• _EXCERPT TO READ_
# Canada Fall 2004



## Field Hunter (Mar 4, 2002)

I missed the Fall snowgoose shoot in Canada this past year and am looking at getting back up there this Fall. Here's what I need....besides the two son's of the Dads who are going up (GG and Decoyer) we'll need a few more decoy setters. Me and the other dad would like to be able to sleep until 15 minutes before shootng time, have all the decoys and blinds placed and set-up before our arrival every morning and have hot coffee waitng in our blinds...if that's not too much to ask? Oh, and we'll need the decoys picked-up too...during a little rest to cap off the morning.....anyone interested? ....GB3...DB...Chris?


----------



## GooseBuster3 (Mar 1, 2002)

I would love to go but you guys know why I cant get into Canada anymore.


----------



## gandergrinder (Mar 10, 2002)

I agree to these terms as long as you stay up as late as us and drink as much as we do. I bet after 2 days we won't have to worry about getting coffee ready for you old guys. :lol:


----------



## GooseBuster3 (Mar 1, 2002)

By the way FH I just think you opened some flood gates! Better be ready to fight them off with a stick. :wink: :lol:


----------



## Decoyer (Mar 2, 2002)

Does this mean you are paying for everything (and I mean everything :beer else on the trip. Because if it does sign me up!!! :roll:


----------



## Leo Porcello (Jul 10, 2003)

Hell I am game. I don't mind being a workhorse. What kind of coffe? Black, French Vanilla, Hazlenut, Irish Cream????


----------



## mallard (Mar 27, 2002)

You guys should get GB3's little brother and his buddy to hunt with you.They make great retrievers :lol: .Really I am a little jealous.I have been thinking of hunting north of where you guys hunt to visit some relatives and do some hard core goose hunting.Tyler,you can still go to Canada,but it will cost you a lot of cash.


----------



## nodakoutdoors.com (Feb 27, 2002)

FH, you know where I'll be come Mid-October up there. 

We'll save some Jag for you and some Black Sambuca for Perry and djleye. 

I'm expecting a bigger crew this year.


----------



## nickle ditch (Aug 26, 2002)

I'll make sure i alert the border.


----------



## GooseBuster3 (Mar 1, 2002)

I not gunna spend money to cross the god damn border. I will just have to settle with the canadas andd ducks for acouple years here. But I wanna go really bad!!


----------



## mallard (Mar 27, 2002)

If I ever went,I would really want to try for specks for a day or two.But it sounds like they move through pretty early.


----------



## dblkluk (Oct 3, 2002)

I've heard the best time for the specks is the last week of Sept. Hopefully the Posse will be taking in a hunt this year near Saskatoon!
I would love to have the time to hunt canada for snows, but its tough to get me away from all the canadas around here at that time. I love hunting them little squawkers!!


----------



## nodakoutdoors.com (Feb 27, 2002)

I see the new regs are out.

http://www.se.gov.sk.ca/fishwild/huntin ... _GUIDE.pdf


----------



## MnDiver (Oct 1, 2002)

Thanks for the link Chris...

I like the limits:

Darks 8
Snows 20 
Ducks 8

How Many days U guys go???

U guys go after any Darks or Ducks???

I bet all the Juvies are fun


----------



## nodakoutdoors.com (Feb 27, 2002)

Snows are the primary target, and our main roost is just out of pothole country. However last year we did some long scouting and came across some good looking dark/duck spots... This year I'd like to spend a couple days out west for specks as well.

• _GIVEN MATERIAL_

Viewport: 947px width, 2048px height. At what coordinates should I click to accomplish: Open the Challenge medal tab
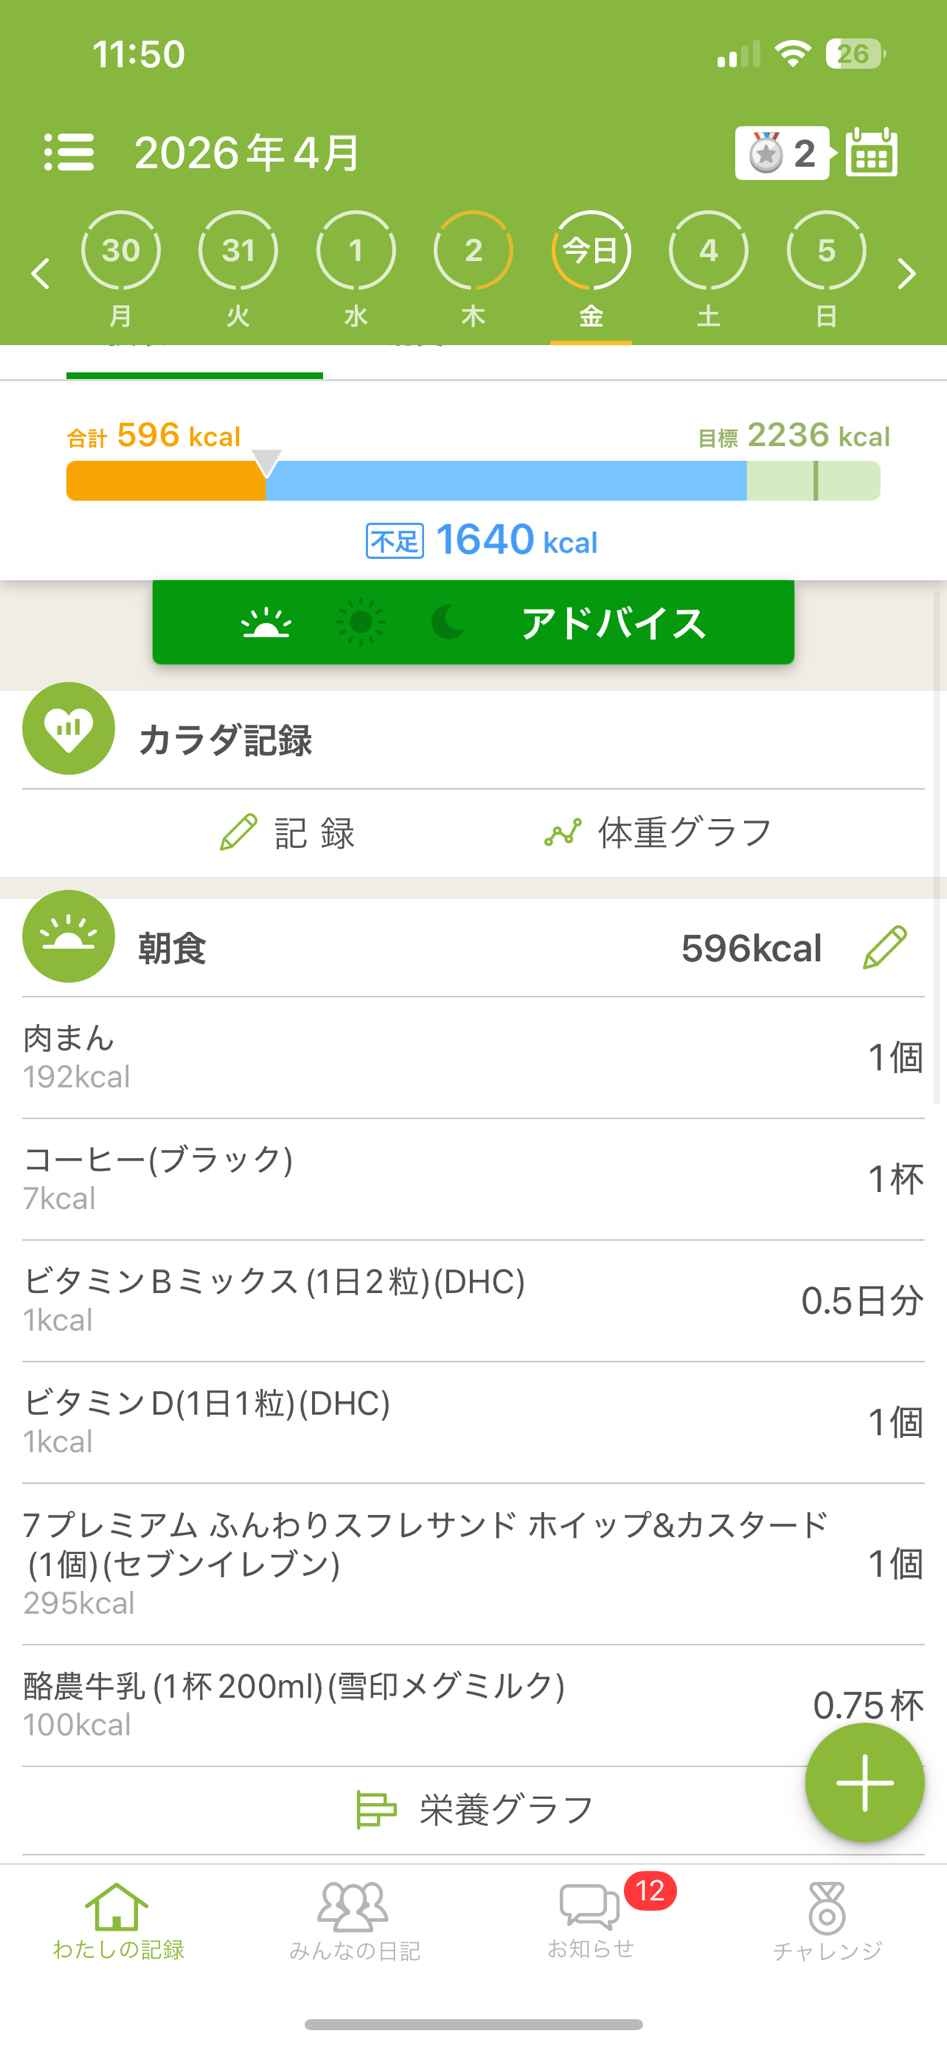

• _EXERCISE TASKS_
1. Using the Canada hunting thread, answer each question on its own line:
(a) When does dblkluk say the best time for specks is?
(b) What limit for snows does MnDiver list?
(c) When does nodakoutdoors.com say he will be up there?
2. For each statement, say yes or no depending on whether it agrees with the Canada hunting thread, and quote the words that decide it.
(a) GooseBuster3 intends to pay to cross the border.
(b) Leo Porcello is willing to be a workhorse.
(c) MnDiver lists a higher limit for ducks than for darks.
3. Please carry on the Canada hunting thread, starting after its final post.

• _IN RESPONSE_
1.
(a) The last week of September.
(b) 20.
(c) Mid-October.

2.
(a) No: "I not gunna spend money to cross the god damn border."
(b) Yes: "I don't mind being a workhorse."
(c) No: "Darks 8" and "Ducks 8"

3.
----------



## Leo Porcello (Jul 10, 2003)

I think I would just focus on the geese and if the ducks happen to make it into the decoys then that would be a plus!


----------



## Dan Bueide (Jul 1, 2002)

With time spent on the '03 session, needed to skip last year. The two before that we were on the eastern side of Sask - about 5 hours North of border. Very little in the way of ducks that far north, at least when we were there, which was late september both years. A few speck's, but mostly whites and the medium and small blacks.

Plan to go west this year (got a hankerin' for those speck's). Going to try and get hoggy and, based upon info from the last couple of years, catch the last of the specks and building of the snows plus good numbers of ducks. Proposed dates work out nicely this year to be around for the various ND openers, be gone from ND when the ducks are probably too and take the mandatory weekend off following trip (spousal relations), which coincides w/ MEA.

It's a ton of work. Pay hell b/4 and after. Both times on the return trip we vowed to wait several years to return. By JFeb. 1, we start to say "Should we......", and by this time of the year we're heavy into the planning. First thing to go is the memory...........


----------



## Perry Thorvig (Mar 6, 2002)

How the heck do they set their bird limits already? We have to wait until almost Sept. 1 before we know what the limits are going to be.


----------



## prairie hunter (Mar 13, 2002)

Specks fly early (first light), fly in smaller groups, and rarely (if ever) fly much above shotgun range - this almost guarentees birds in the bag if you pick the right field. Even if they decide not to decoy some will always pass over in range.

The specks around Kyle and Swift Current are tending to build in early October rather than September. Yes specks are there in September, but just like ND, the geese are staging in greater numbers later in the season.

Used to be that specks were in Nebraska or Texas by October - now they are just beginning to hit the river. N Battleford holds more geese earlier and longer.

Watch the rain out in western SK and talk with the locals. If the water is short and they are in a drought - the ponds will be dry and all the geese must stage on the river - concentrating guides and free lancers along the river too.

If the ponds are full of water - geese spread out all over the region and the hunting can be better away from the river.

Specks in the bag / hunter average doubles in wet years vs dry years because of hunting pressure - etc...

Finally ...... Peas. Nothing else matters.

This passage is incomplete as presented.